• **Action item**: Write out all the data again, exactly.
═══ Listed entries ═══
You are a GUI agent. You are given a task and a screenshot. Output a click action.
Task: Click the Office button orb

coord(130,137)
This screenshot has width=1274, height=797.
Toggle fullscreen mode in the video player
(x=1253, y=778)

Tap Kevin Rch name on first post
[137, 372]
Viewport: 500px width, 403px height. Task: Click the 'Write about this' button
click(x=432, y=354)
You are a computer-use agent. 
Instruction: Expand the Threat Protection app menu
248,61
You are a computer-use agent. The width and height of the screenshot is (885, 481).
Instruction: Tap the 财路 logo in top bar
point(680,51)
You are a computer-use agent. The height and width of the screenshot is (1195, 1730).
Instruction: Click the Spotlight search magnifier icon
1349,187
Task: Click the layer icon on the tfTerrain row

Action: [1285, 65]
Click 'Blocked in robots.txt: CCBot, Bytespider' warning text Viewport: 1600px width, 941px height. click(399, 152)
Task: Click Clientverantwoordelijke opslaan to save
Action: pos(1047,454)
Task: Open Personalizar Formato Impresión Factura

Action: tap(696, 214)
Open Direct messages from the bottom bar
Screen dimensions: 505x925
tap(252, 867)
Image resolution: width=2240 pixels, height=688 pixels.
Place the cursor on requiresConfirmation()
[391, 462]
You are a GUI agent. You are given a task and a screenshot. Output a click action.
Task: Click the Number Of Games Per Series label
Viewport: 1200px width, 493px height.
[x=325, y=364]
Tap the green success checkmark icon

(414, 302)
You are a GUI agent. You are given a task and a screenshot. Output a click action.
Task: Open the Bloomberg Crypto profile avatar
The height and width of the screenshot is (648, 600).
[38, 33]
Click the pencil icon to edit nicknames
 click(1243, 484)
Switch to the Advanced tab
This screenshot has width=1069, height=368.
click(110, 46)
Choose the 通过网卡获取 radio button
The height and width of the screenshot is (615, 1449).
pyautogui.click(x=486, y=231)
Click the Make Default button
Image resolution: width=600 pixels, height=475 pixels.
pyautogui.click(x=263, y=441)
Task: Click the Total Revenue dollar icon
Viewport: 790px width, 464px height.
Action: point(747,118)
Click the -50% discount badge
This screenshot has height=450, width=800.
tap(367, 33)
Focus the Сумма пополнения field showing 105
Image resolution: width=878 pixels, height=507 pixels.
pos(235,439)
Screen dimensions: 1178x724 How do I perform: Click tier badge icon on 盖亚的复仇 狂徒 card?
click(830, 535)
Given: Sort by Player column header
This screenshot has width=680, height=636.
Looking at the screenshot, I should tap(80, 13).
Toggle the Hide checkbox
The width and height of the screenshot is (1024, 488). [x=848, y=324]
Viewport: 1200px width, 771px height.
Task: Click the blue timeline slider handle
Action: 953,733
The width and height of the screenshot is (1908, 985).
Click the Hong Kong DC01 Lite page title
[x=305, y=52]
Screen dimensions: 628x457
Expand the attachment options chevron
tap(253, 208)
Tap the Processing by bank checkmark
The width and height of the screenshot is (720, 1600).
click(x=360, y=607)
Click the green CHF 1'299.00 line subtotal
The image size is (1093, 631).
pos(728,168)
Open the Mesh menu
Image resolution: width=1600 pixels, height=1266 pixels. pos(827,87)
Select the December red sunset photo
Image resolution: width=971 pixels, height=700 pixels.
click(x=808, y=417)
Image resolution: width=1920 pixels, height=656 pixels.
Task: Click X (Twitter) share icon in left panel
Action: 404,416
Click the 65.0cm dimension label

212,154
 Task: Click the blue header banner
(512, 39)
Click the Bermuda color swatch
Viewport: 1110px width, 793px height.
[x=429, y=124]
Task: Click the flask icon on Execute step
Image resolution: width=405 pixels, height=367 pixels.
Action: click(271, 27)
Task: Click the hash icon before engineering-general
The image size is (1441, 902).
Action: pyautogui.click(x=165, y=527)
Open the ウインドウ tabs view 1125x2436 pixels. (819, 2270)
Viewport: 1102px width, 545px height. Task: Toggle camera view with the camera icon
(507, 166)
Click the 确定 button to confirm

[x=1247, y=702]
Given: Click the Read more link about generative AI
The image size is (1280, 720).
═══
• **Written reply**:
You are a GUI agent. You are given a task and a screenshot. Output a click action.
Task: Click the Office button orb

coord(130,137)
This screenshot has width=1274, height=797.
Toggle fullscreen mode in the video player
(x=1253, y=778)

Tap Kevin Rch name on first post
[137, 372]
Viewport: 500px width, 403px height. Task: Click the 'Write about this' button
click(x=432, y=354)
You are a computer-use agent. 
Instruction: Expand the Threat Protection app menu
248,61
You are a computer-use agent. The width and height of the screenshot is (885, 481).
Instruction: Tap the 财路 logo in top bar
point(680,51)
You are a computer-use agent. The height and width of the screenshot is (1195, 1730).
Instruction: Click the Spotlight search magnifier icon
1349,187
Task: Click the layer icon on the tfTerrain row

Action: [1285, 65]
Click 'Blocked in robots.txt: CCBot, Bytespider' warning text Viewport: 1600px width, 941px height. click(399, 152)
Task: Click Clientverantwoordelijke opslaan to save
Action: pos(1047,454)
Task: Open Personalizar Formato Impresión Factura

Action: tap(696, 214)
Open Direct messages from the bottom bar
Screen dimensions: 505x925
tap(252, 867)
Image resolution: width=2240 pixels, height=688 pixels.
Place the cursor on requiresConfirmation()
[391, 462]
You are a GUI agent. You are given a task and a screenshot. Output a click action.
Task: Click the Number Of Games Per Series label
Viewport: 1200px width, 493px height.
[x=325, y=364]
Tap the green success checkmark icon

(414, 302)
You are a GUI agent. You are given a task and a screenshot. Output a click action.
Task: Open the Bloomberg Crypto profile avatar
The height and width of the screenshot is (648, 600).
[38, 33]
Click the pencil icon to edit nicknames
 click(1243, 484)
Switch to the Advanced tab
This screenshot has width=1069, height=368.
click(110, 46)
Choose the 通过网卡获取 radio button
The height and width of the screenshot is (615, 1449).
pyautogui.click(x=486, y=231)
Click the Make Default button
Image resolution: width=600 pixels, height=475 pixels.
pyautogui.click(x=263, y=441)
Task: Click the Total Revenue dollar icon
Viewport: 790px width, 464px height.
Action: point(747,118)
Click the -50% discount badge
This screenshot has height=450, width=800.
tap(367, 33)
Focus the Сумма пополнения field showing 105
Image resolution: width=878 pixels, height=507 pixels.
pos(235,439)
Screen dimensions: 1178x724 How do I perform: Click tier badge icon on 盖亚的复仇 狂徒 card?
click(830, 535)
Given: Sort by Player column header
This screenshot has width=680, height=636.
Looking at the screenshot, I should tap(80, 13).
Toggle the Hide checkbox
The width and height of the screenshot is (1024, 488). [x=848, y=324]
Viewport: 1200px width, 771px height.
Task: Click the blue timeline slider handle
Action: 953,733
The width and height of the screenshot is (1908, 985).
Click the Hong Kong DC01 Lite page title
[x=305, y=52]
Screen dimensions: 628x457
Expand the attachment options chevron
tap(253, 208)
Tap the Processing by bank checkmark
The width and height of the screenshot is (720, 1600).
click(x=360, y=607)
Click the green CHF 1'299.00 line subtotal
The image size is (1093, 631).
pos(728,168)
Open the Mesh menu
Image resolution: width=1600 pixels, height=1266 pixels. pos(827,87)
Select the December red sunset photo
Image resolution: width=971 pixels, height=700 pixels.
click(x=808, y=417)
Image resolution: width=1920 pixels, height=656 pixels.
Task: Click X (Twitter) share icon in left panel
Action: 404,416
Click the 65.0cm dimension label

212,154
 Task: Click the blue header banner
(512, 39)
Click the Bermuda color swatch
Viewport: 1110px width, 793px height.
[x=429, y=124]
Task: Click the flask icon on Execute step
Image resolution: width=405 pixels, height=367 pixels.
Action: click(271, 27)
Task: Click the hash icon before engineering-general
The image size is (1441, 902).
Action: pyautogui.click(x=165, y=527)
Open the ウインドウ tabs view 1125x2436 pixels. (819, 2270)
Viewport: 1102px width, 545px height. Task: Toggle camera view with the camera icon
(507, 166)
Click the 确定 button to confirm

[x=1247, y=702]
Given: Click the Read more link about generative AI
The image size is (1280, 720).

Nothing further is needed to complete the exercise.